• **Given entries**
***
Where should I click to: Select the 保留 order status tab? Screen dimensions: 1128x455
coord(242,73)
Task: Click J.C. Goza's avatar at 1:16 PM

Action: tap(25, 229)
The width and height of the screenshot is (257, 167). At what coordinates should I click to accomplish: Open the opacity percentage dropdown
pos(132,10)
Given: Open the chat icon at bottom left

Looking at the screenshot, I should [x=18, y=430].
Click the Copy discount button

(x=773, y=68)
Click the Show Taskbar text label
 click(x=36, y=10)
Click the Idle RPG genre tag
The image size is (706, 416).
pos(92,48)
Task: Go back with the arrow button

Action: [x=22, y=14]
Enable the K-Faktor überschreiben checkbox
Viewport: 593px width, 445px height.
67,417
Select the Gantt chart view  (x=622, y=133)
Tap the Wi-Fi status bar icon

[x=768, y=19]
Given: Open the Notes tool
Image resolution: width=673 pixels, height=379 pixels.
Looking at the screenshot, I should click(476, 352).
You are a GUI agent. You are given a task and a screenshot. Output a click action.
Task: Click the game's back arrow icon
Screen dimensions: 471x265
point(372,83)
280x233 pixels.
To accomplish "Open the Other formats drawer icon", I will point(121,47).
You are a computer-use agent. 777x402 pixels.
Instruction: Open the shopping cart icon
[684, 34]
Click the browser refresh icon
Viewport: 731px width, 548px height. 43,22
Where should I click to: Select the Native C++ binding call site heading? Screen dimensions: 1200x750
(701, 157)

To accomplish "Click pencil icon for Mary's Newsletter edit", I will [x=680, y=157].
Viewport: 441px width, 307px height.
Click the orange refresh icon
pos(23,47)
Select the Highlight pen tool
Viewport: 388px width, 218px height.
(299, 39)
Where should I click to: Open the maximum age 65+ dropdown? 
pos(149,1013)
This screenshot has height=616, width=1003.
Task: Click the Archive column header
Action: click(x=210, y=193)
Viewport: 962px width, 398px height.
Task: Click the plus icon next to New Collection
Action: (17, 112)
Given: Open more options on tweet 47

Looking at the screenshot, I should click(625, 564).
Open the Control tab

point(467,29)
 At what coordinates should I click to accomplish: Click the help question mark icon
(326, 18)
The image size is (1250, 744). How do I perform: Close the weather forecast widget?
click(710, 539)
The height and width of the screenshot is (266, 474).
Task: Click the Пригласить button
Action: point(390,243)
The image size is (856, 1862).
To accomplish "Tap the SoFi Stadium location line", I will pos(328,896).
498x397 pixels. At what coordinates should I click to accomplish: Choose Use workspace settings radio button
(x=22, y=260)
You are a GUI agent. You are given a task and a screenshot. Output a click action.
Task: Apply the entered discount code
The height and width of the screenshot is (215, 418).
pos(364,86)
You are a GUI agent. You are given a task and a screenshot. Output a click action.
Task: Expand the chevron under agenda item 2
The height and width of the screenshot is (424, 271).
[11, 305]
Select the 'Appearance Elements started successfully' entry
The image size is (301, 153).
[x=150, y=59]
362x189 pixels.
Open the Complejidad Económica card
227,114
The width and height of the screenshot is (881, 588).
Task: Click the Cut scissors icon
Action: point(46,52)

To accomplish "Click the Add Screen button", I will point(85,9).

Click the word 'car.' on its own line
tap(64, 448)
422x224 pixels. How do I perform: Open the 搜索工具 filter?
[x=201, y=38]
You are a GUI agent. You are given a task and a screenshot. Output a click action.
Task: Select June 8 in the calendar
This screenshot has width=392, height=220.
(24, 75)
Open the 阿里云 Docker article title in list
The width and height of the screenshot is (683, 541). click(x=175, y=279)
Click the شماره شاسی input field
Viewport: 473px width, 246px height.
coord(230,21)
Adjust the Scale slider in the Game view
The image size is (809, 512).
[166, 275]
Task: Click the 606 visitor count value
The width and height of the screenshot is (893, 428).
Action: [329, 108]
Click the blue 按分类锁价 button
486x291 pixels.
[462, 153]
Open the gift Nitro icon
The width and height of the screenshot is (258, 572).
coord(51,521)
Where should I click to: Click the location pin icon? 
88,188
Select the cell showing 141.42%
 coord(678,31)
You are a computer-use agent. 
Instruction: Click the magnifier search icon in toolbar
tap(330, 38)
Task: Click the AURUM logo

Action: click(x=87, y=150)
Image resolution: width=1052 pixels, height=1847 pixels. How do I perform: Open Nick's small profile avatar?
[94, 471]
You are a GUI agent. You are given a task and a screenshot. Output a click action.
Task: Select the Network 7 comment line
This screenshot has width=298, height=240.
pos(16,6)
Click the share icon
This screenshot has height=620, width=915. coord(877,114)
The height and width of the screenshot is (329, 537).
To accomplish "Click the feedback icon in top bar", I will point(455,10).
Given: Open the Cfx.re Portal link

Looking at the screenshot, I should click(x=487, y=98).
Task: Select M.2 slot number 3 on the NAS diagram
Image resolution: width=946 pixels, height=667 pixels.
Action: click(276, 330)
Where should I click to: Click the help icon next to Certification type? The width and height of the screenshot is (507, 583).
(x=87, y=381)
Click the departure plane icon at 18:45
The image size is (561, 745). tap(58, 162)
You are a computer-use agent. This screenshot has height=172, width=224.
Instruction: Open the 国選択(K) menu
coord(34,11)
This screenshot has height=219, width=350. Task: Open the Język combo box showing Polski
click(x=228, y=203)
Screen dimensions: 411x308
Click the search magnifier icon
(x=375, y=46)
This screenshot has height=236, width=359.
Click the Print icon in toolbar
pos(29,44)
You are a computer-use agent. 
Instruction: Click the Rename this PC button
***
• **Action item**
With no word added or dropped, repeat the entire listing.

• **Response**
Where should I click to: Select the 保留 order status tab? Screen dimensions: 1128x455
coord(242,73)
Task: Click J.C. Goza's avatar at 1:16 PM

Action: tap(25, 229)
The width and height of the screenshot is (257, 167). At what coordinates should I click to accomplish: Open the opacity percentage dropdown
pos(132,10)
Given: Open the chat icon at bottom left

Looking at the screenshot, I should [x=18, y=430].
Click the Copy discount button

(x=773, y=68)
Click the Show Taskbar text label
 click(x=36, y=10)
Click the Idle RPG genre tag
The image size is (706, 416).
pos(92,48)
Task: Go back with the arrow button

Action: [x=22, y=14]
Enable the K-Faktor überschreiben checkbox
Viewport: 593px width, 445px height.
67,417
Select the Gantt chart view  (x=622, y=133)
Tap the Wi-Fi status bar icon

[x=768, y=19]
Given: Open the Notes tool
Image resolution: width=673 pixels, height=379 pixels.
Looking at the screenshot, I should click(476, 352).
You are a GUI agent. You are given a task and a screenshot. Output a click action.
Task: Click the game's back arrow icon
Screen dimensions: 471x265
point(372,83)
280x233 pixels.
To accomplish "Open the Other formats drawer icon", I will point(121,47).
You are a computer-use agent. 777x402 pixels.
Instruction: Open the shopping cart icon
[684, 34]
Click the browser refresh icon
Viewport: 731px width, 548px height. 43,22
Where should I click to: Select the Native C++ binding call site heading? Screen dimensions: 1200x750
(701, 157)

To accomplish "Click pencil icon for Mary's Newsletter edit", I will [x=680, y=157].
Viewport: 441px width, 307px height.
Click the orange refresh icon
pos(23,47)
Select the Highlight pen tool
Viewport: 388px width, 218px height.
(299, 39)
Where should I click to: Open the maximum age 65+ dropdown? 
pos(149,1013)
This screenshot has height=616, width=1003.
Task: Click the Archive column header
Action: click(x=210, y=193)
Viewport: 962px width, 398px height.
Task: Click the plus icon next to New Collection
Action: (17, 112)
Given: Open more options on tweet 47

Looking at the screenshot, I should click(625, 564).
Open the Control tab

point(467,29)
 At what coordinates should I click to accomplish: Click the help question mark icon
(326, 18)
The image size is (1250, 744). How do I perform: Close the weather forecast widget?
click(710, 539)
The height and width of the screenshot is (266, 474).
Task: Click the Пригласить button
Action: point(390,243)
The image size is (856, 1862).
To accomplish "Tap the SoFi Stadium location line", I will pos(328,896).
498x397 pixels. At what coordinates should I click to accomplish: Choose Use workspace settings radio button
(x=22, y=260)
You are a GUI agent. You are given a task and a screenshot. Output a click action.
Task: Apply the entered discount code
The height and width of the screenshot is (215, 418).
pos(364,86)
You are a GUI agent. You are given a task and a screenshot. Output a click action.
Task: Expand the chevron under agenda item 2
The height and width of the screenshot is (424, 271).
[11, 305]
Select the 'Appearance Elements started successfully' entry
The image size is (301, 153).
[x=150, y=59]
362x189 pixels.
Open the Complejidad Económica card
227,114
The width and height of the screenshot is (881, 588).
Task: Click the Cut scissors icon
Action: point(46,52)

To accomplish "Click the Add Screen button", I will point(85,9).

Click the word 'car.' on its own line
tap(64, 448)
422x224 pixels. How do I perform: Open the 搜索工具 filter?
[x=201, y=38]
You are a GUI agent. You are given a task and a screenshot. Output a click action.
Task: Select June 8 in the calendar
This screenshot has width=392, height=220.
(24, 75)
Open the 阿里云 Docker article title in list
The width and height of the screenshot is (683, 541). click(x=175, y=279)
Click the شماره شاسی input field
Viewport: 473px width, 246px height.
coord(230,21)
Adjust the Scale slider in the Game view
The image size is (809, 512).
[166, 275]
Task: Click the 606 visitor count value
The width and height of the screenshot is (893, 428).
Action: [329, 108]
Click the blue 按分类锁价 button
486x291 pixels.
[462, 153]
Open the gift Nitro icon
The width and height of the screenshot is (258, 572).
coord(51,521)
Where should I click to: Click the location pin icon? 
88,188
Select the cell showing 141.42%
 coord(678,31)
You are a computer-use agent. 
Instruction: Click the magnifier search icon in toolbar
tap(330, 38)
Task: Click the AURUM logo

Action: click(x=87, y=150)
Image resolution: width=1052 pixels, height=1847 pixels. How do I perform: Open Nick's small profile avatar?
[94, 471]
You are a GUI agent. You are given a task and a screenshot. Output a click action.
Task: Select the Network 7 comment line
This screenshot has width=298, height=240.
pos(16,6)
Click the share icon
This screenshot has height=620, width=915. coord(877,114)
The height and width of the screenshot is (329, 537).
To accomplish "Click the feedback icon in top bar", I will point(455,10).
Given: Open the Cfx.re Portal link

Looking at the screenshot, I should click(x=487, y=98).
Task: Select M.2 slot number 3 on the NAS diagram
Image resolution: width=946 pixels, height=667 pixels.
Action: click(276, 330)
Where should I click to: Click the help icon next to Certification type? The width and height of the screenshot is (507, 583).
(x=87, y=381)
Click the departure plane icon at 18:45
The image size is (561, 745). tap(58, 162)
You are a computer-use agent. This screenshot has height=172, width=224.
Instruction: Open the 国選択(K) menu
coord(34,11)
This screenshot has height=219, width=350. Task: Open the Język combo box showing Polski
click(x=228, y=203)
Screen dimensions: 411x308
Click the search magnifier icon
(x=375, y=46)
This screenshot has height=236, width=359.
Click the Print icon in toolbar
pos(29,44)
You are a computer-use agent. 
Instruction: Click the Rename this PC button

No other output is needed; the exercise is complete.